L'histoire :
Eté 2004, à Ketama. Au nord du Maroc, dans la région du Rif, le haschich est presque une religion. Le quotidien et les individus en sont imprégnés, de même que les tissus urbains, de la médina aux périphéries proches. Partout, des cafés situés dans des quartiers populaires où l’on fume en buvant un thé, la pipe de kif à la bouche. Voilà pour la version soft et routinière. Mais la culture du kif a d’autres conséquences, plus ou moins remarquables et légales. Le blanchiment d’argent, par exemple, donne naissance à de belles bâtisses, singulières et pleines de charmes, tranchant avec l’habitat populaire de proximité. Sans doute propriété de chefs mafieux, peu nombreux et très vite enrichis. Un peu plus loin, dans le village, on aperçoit aussi un énorme complexe sportif avec café, hammam, regorgeant d’infrastructures high-tech et pourtant désespérément vide… Beaucoup d’argent mais peu d’élus au final, et des vies souvent rudes, car la terre est pauvre. Des inégalités criantes, donc, une culture plus ou moins légale et légalisée, mais aussi quelques réussites sociales liées à cette culture controversée. Bref, des réalités socio-économiques diverses, souvent ancrées dans des paysages à la beauté chaleureuse…

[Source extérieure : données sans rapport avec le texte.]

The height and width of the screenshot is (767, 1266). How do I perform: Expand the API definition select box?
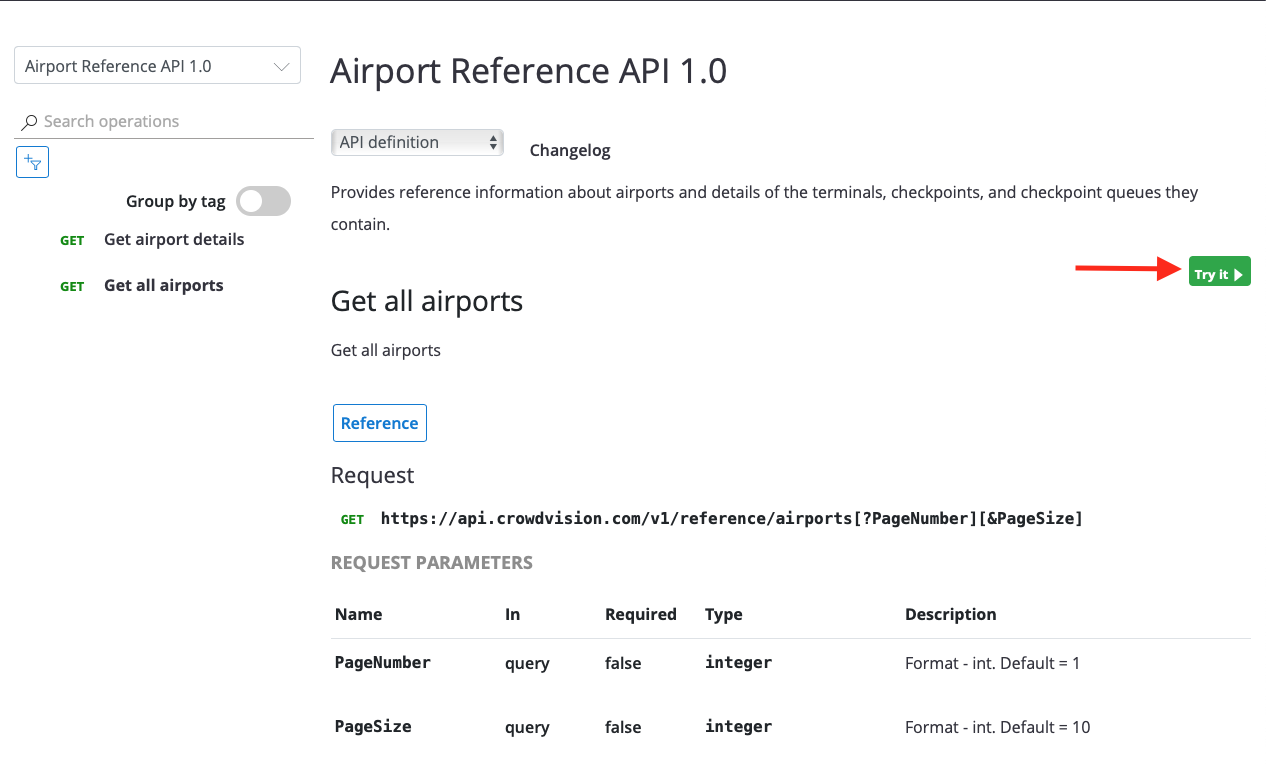[x=417, y=142]
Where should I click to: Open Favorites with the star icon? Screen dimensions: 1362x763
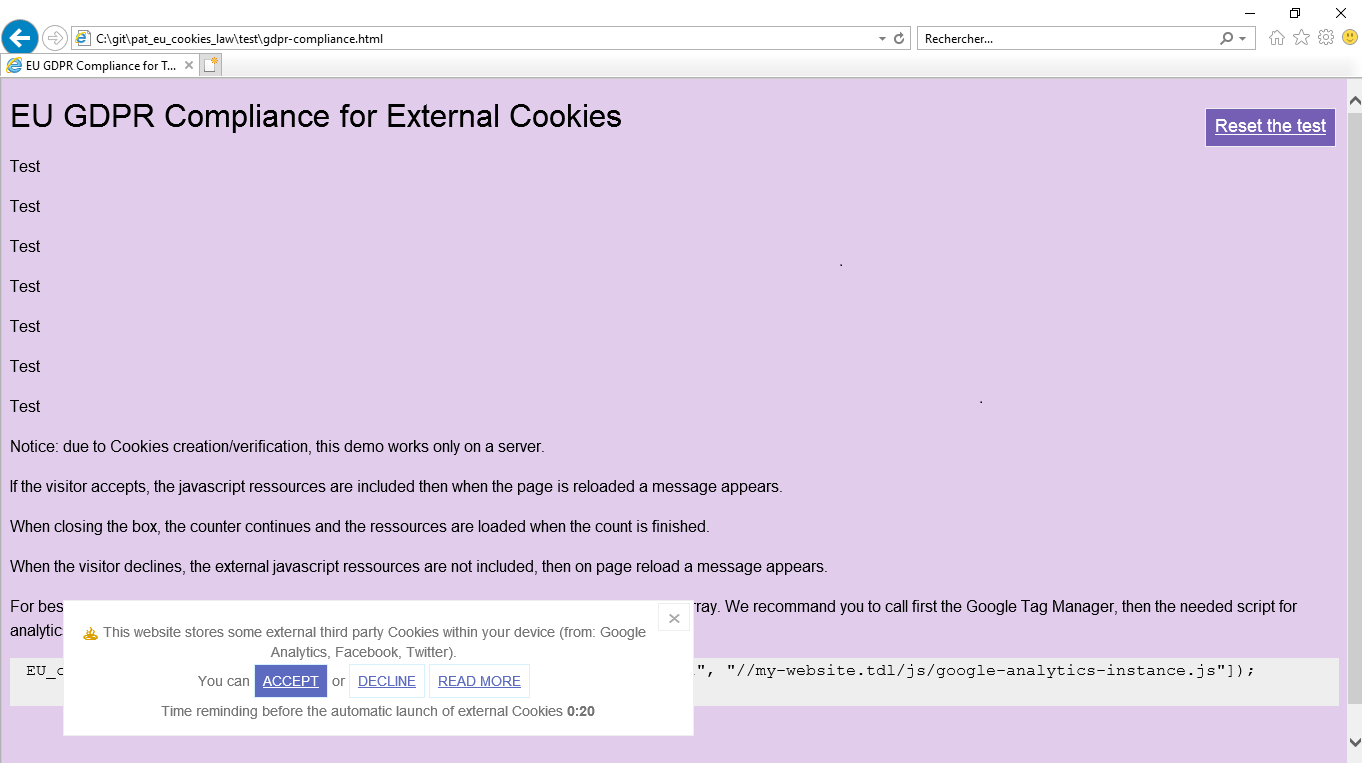[1301, 38]
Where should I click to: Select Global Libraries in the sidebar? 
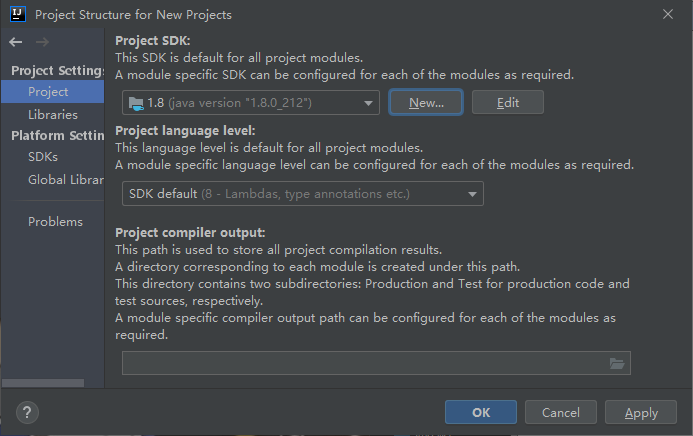point(65,179)
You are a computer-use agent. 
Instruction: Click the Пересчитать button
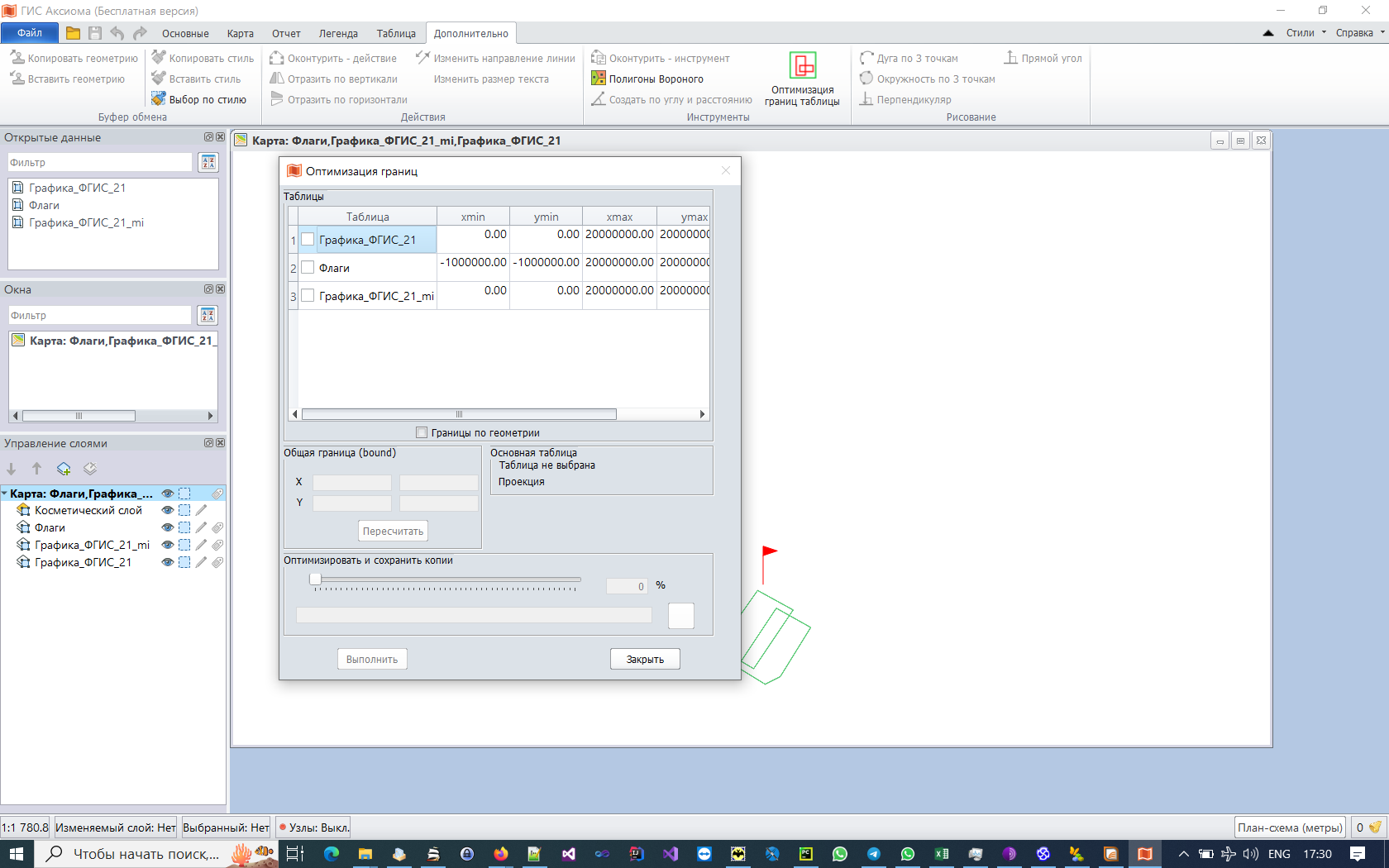tap(393, 532)
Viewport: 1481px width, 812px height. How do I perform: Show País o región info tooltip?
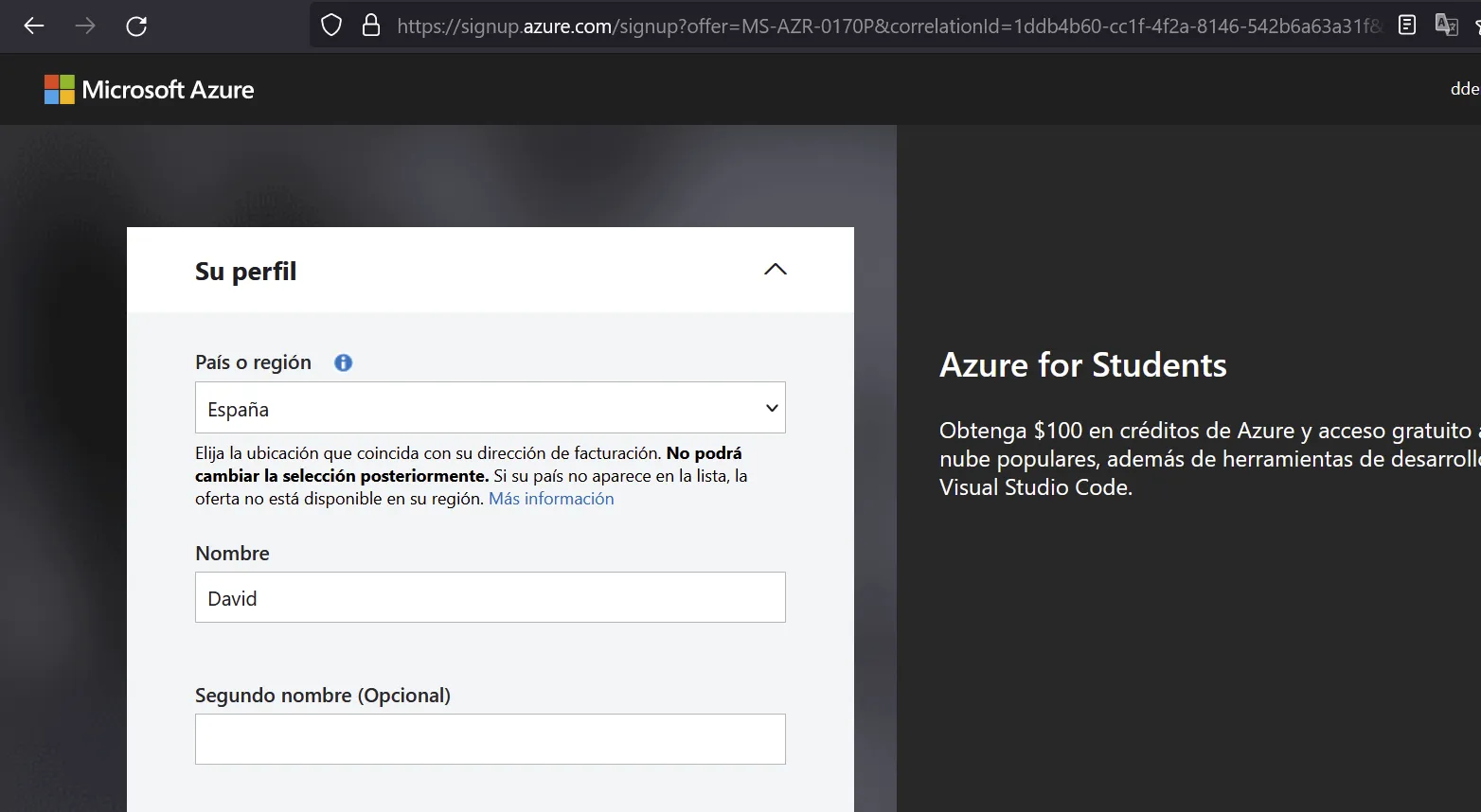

Ce qu'on en pense sur la planète BD :
Attention, cette chronique porte uniquement sur la BD de 30 pages, d’une revue qui en comporte plus de 200. A la manière d’Emmanuel Guibert ou de Joe Sacco, l’auteur belge Renaud De Heyn a voulu raconter le quotidien, parfois dur, d’individus vivant principalement de la culture du haschich, dans la région du Rif au Maroc. L’auteur y a en effet habité entre 2002 et 2004, puisqu’il enseignait la bande dessinée aux Beaux-Arts de Tétouan. Là-bas, entre désillusions et espoirs d’une vie meilleure, les familles paysannes labourent tant bien que mal des champs qui ne produisent plus autant qu’avant. 80% du haschich fumé en Europe vient pourtant de cette région. L’auteur expose avec simplicité différents parcours, souvent inachevés, et les conséquences de cette culture : peu de mafieux qui s’enrichissent, beaucoup de familles qui galèrent et une plongée dans l’illégalité toujours plus grande. Et par-dessus tout, l’Etat marocain qui interdit la culture du kif en dehors des régions de Ketama et de Bab Berred. En cas de résistance, le gouvernement vient arracher et brûler les plants. Parfois, c’est même six mois de prison ferme. Et toujours ces paysages magnifiques, tantôt verdoyant tantôt secs, rudes ou dangereux, derniers refuges d’un pays en pleine mutation. Des trajectoires variées, des réussites diverses, et au bout aussi, « l’incroyable hospitalité » des amis de Renaud. Un reportage graphique intéressant, ludique et instructif, au pays du Rif et du kif. A lire et à kiffer.